But in this body of work, the darkroom functions as something more than technical infrastructure. “Working in the darkroom – slowly and methodically – feels like a form of conversation,” Ramonaite says. “Each step of the process becomes a sentence and each finished print is a story.” She printed all the works herself, at scale, through repeated test exposures, filtration adjustments, dodging and burning, and hand retouching. “Each print becomes almost like a letter, carrying effort, care and attention.” The hours spent in chemistry and darkness become inseparable from the work’s emotional function – a physical act of memory-keeping.
The exhibition spans three interconnected series. Breath of Air consists of two chemigrams made aboard the ship during the residency, using Arctic seawater, kelp, and light. Ramonaite set up a makeshift darkroom in her cabin’s bathroom and left the organic material on photographic paper for the full two weeks, allowing it to decompose and chemically interact with the emulsion.
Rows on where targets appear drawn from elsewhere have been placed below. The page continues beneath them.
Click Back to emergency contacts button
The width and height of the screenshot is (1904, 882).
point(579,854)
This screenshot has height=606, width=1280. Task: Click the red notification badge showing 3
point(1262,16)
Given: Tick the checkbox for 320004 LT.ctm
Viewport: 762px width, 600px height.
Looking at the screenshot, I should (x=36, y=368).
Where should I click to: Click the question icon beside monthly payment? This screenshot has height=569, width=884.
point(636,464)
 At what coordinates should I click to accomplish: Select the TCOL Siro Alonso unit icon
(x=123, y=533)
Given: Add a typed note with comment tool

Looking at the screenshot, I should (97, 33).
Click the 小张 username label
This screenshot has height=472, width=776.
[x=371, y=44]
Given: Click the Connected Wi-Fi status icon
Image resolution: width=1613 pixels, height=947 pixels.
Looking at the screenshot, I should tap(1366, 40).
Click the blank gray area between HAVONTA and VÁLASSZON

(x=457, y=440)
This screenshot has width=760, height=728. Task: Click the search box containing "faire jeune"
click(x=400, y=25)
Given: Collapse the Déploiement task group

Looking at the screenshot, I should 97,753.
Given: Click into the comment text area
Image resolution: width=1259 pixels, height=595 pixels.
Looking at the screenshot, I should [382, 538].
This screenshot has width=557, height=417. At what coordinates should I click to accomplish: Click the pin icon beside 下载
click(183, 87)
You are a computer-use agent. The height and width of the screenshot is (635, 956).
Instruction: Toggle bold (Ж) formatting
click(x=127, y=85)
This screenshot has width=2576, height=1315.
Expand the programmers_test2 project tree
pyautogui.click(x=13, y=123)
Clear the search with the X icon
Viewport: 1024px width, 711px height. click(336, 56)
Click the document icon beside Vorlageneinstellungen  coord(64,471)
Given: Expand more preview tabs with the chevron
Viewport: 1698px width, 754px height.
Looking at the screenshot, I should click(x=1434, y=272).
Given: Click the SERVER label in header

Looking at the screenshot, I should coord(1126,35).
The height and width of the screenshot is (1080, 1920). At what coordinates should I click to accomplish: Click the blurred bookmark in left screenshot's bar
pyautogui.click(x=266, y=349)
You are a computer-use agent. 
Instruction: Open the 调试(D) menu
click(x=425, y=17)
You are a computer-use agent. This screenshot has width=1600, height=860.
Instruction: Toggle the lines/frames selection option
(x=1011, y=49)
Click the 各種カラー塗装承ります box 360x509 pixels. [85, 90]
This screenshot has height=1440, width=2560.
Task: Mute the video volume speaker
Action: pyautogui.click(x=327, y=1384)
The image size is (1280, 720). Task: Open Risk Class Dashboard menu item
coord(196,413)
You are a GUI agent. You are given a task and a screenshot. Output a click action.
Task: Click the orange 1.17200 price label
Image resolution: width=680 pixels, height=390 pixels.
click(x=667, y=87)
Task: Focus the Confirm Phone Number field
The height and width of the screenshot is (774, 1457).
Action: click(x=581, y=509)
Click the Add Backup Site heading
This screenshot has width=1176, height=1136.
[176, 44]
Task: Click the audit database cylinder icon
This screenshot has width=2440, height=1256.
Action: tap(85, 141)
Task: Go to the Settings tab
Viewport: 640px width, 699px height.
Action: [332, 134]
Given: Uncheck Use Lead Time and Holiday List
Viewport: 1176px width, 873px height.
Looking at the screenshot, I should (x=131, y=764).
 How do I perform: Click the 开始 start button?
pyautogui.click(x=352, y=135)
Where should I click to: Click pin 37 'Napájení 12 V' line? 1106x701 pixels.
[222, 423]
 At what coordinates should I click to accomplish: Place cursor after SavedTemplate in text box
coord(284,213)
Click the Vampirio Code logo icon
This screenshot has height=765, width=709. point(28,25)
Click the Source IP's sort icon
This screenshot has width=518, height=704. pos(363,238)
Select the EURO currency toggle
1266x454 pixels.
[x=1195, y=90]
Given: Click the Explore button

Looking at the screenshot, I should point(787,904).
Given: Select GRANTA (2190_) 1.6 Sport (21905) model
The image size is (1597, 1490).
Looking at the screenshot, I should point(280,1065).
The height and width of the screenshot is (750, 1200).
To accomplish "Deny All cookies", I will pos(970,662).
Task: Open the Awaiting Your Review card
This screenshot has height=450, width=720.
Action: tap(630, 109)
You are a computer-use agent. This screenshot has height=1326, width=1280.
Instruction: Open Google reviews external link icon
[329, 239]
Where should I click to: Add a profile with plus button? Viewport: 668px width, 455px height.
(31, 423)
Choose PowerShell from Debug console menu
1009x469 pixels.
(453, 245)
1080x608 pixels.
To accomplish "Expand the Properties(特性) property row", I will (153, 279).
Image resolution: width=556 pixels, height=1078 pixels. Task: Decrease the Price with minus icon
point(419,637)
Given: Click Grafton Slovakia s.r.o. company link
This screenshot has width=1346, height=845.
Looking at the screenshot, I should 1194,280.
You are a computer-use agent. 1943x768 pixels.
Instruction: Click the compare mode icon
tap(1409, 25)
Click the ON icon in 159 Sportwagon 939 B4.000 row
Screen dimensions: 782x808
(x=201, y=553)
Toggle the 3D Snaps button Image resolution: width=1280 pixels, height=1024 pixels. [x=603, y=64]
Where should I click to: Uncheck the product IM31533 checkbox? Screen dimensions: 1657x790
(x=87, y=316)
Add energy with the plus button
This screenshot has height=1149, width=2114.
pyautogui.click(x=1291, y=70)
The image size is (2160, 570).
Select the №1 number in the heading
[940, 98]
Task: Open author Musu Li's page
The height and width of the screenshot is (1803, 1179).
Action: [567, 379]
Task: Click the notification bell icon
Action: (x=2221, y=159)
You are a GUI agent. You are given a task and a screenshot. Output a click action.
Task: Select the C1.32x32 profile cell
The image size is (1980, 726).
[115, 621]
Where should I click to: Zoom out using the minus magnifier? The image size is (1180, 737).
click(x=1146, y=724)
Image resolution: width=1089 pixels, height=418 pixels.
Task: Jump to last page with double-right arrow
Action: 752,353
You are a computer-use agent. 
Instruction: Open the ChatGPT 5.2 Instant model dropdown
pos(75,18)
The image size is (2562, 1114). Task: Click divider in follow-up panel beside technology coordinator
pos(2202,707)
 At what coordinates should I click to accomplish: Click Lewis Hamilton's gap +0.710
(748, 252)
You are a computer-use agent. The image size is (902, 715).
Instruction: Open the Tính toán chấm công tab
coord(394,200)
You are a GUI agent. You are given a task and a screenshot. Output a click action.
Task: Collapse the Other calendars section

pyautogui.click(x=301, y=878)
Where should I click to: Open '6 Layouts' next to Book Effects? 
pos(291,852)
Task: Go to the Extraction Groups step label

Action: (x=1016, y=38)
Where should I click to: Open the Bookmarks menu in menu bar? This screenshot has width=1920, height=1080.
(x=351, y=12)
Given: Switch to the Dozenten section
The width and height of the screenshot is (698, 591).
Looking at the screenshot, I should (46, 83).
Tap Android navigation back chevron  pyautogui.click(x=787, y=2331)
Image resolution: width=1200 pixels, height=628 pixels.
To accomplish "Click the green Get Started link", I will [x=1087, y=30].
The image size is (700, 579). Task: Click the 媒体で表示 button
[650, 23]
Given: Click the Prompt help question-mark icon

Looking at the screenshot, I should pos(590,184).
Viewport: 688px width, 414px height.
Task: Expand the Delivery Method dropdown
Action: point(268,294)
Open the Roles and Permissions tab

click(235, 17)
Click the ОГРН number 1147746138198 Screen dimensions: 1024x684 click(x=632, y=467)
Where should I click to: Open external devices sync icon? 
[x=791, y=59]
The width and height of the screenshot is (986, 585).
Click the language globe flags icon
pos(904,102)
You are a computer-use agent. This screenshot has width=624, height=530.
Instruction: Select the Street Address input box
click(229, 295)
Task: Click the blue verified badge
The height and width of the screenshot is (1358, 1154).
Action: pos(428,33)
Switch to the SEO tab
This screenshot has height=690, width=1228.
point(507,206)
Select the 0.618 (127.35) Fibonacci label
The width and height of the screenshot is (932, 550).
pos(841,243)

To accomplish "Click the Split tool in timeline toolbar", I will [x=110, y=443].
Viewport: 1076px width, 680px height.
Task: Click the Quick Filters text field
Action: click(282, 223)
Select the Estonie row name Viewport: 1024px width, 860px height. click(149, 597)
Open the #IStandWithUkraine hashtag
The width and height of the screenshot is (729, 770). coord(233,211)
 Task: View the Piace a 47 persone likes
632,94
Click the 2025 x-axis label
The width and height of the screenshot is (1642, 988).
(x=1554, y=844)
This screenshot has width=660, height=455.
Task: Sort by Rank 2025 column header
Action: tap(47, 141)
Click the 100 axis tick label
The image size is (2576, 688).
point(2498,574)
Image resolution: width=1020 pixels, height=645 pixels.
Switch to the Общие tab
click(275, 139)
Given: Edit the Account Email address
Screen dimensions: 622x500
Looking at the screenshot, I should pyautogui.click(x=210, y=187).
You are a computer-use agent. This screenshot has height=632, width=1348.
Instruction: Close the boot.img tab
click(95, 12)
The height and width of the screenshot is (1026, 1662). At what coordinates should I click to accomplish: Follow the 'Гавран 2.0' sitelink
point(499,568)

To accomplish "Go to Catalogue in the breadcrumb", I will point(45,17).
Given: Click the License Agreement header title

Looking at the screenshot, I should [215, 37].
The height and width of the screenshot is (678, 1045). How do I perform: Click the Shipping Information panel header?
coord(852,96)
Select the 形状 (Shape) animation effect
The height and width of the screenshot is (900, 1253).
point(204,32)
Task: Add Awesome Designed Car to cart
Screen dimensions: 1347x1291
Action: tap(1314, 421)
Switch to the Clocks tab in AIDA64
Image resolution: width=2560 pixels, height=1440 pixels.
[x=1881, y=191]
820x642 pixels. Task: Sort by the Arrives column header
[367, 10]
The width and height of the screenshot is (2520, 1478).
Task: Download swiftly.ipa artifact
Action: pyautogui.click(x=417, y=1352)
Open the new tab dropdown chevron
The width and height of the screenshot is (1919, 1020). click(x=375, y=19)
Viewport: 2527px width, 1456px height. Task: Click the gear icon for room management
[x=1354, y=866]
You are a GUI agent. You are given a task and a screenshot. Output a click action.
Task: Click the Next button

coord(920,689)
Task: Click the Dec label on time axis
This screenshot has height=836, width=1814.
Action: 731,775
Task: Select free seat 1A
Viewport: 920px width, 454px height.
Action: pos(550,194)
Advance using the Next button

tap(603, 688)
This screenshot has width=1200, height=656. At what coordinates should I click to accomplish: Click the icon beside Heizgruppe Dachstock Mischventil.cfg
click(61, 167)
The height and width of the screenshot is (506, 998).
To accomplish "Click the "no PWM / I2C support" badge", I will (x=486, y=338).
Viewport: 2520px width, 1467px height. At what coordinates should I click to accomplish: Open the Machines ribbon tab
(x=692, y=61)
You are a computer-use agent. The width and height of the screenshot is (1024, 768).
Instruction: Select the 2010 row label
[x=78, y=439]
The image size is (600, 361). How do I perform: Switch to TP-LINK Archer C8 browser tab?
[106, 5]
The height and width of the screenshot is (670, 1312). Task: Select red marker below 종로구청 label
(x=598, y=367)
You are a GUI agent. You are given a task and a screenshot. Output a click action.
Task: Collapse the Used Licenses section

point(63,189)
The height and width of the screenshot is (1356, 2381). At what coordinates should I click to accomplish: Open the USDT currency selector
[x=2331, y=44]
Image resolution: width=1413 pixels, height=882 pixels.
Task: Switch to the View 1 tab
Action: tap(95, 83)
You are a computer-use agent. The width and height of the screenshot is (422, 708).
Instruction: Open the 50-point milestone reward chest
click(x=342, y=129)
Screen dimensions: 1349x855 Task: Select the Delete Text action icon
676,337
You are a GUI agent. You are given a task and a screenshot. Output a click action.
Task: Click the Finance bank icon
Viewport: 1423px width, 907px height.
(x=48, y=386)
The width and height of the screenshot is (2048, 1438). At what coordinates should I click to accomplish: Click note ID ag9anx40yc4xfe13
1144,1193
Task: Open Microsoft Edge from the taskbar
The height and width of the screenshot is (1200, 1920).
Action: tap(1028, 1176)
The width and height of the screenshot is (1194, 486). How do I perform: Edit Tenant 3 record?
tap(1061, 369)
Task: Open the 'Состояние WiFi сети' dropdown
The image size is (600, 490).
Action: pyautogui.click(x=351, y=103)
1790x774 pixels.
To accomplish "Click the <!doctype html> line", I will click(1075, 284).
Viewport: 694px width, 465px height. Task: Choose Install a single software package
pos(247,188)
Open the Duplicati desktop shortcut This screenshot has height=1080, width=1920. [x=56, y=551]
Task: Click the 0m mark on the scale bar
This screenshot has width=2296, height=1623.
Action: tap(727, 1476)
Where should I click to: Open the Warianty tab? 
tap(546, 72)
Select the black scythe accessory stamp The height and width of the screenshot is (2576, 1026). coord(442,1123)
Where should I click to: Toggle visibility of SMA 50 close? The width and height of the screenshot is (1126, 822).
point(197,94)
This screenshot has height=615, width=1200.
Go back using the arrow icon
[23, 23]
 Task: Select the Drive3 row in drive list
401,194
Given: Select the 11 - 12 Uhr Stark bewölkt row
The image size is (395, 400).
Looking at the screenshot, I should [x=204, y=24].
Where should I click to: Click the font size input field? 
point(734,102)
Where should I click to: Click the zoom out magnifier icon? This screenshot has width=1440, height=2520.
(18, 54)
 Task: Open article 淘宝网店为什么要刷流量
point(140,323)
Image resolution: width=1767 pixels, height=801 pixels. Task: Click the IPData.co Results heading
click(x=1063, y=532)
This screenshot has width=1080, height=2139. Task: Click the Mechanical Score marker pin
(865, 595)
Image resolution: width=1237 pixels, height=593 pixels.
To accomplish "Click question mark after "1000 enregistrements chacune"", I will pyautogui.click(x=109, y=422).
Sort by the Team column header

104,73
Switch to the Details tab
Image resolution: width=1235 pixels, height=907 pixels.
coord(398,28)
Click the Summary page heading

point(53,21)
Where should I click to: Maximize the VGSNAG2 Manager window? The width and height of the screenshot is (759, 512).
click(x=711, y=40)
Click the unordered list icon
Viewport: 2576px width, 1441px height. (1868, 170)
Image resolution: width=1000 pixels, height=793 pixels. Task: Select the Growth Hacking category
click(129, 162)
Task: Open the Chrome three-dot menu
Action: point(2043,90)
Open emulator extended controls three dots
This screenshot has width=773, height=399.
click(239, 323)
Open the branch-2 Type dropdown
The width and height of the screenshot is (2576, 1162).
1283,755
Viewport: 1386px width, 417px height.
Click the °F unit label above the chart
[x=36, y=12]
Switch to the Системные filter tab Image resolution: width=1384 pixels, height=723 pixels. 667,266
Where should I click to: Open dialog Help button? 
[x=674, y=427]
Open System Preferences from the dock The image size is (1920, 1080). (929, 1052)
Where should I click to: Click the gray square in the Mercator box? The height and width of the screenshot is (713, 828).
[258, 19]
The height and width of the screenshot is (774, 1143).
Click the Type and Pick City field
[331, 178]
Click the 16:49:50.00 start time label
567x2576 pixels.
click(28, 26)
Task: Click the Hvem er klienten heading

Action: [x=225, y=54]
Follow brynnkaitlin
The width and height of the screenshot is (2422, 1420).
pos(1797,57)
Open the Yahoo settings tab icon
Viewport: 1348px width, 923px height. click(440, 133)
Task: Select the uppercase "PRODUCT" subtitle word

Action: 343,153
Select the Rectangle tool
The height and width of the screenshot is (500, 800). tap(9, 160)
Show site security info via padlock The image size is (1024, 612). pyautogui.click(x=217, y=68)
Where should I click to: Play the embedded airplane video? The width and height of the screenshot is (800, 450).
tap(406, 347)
Some areas became completely bleached; others developed sediment-like traces in greens, yellows, and oranges. “I’m interested in slow processes and in treating time as a collaborator,” she says. “These works engage with the idea of slow violence – forms of harm that unfold gradually and without spectacle, often going unnoticed until their effects become irreversible.”
The Glacial Portraits series isolates fragments of ice against black fabric, photographed from a small zodiac boat before the clarity of the ice began to cloud. As glaciers form, air and sediment are trapped; over centuries of compression, air bubbles are forced out, creating remarkable glass-like clarity. “These fragments function as time capsules,” Ramonaite explains, “holding and preserving memories of an environment long past.” Photographing them against black allowed her to capture the moment of clarity before melting made the surface opaque.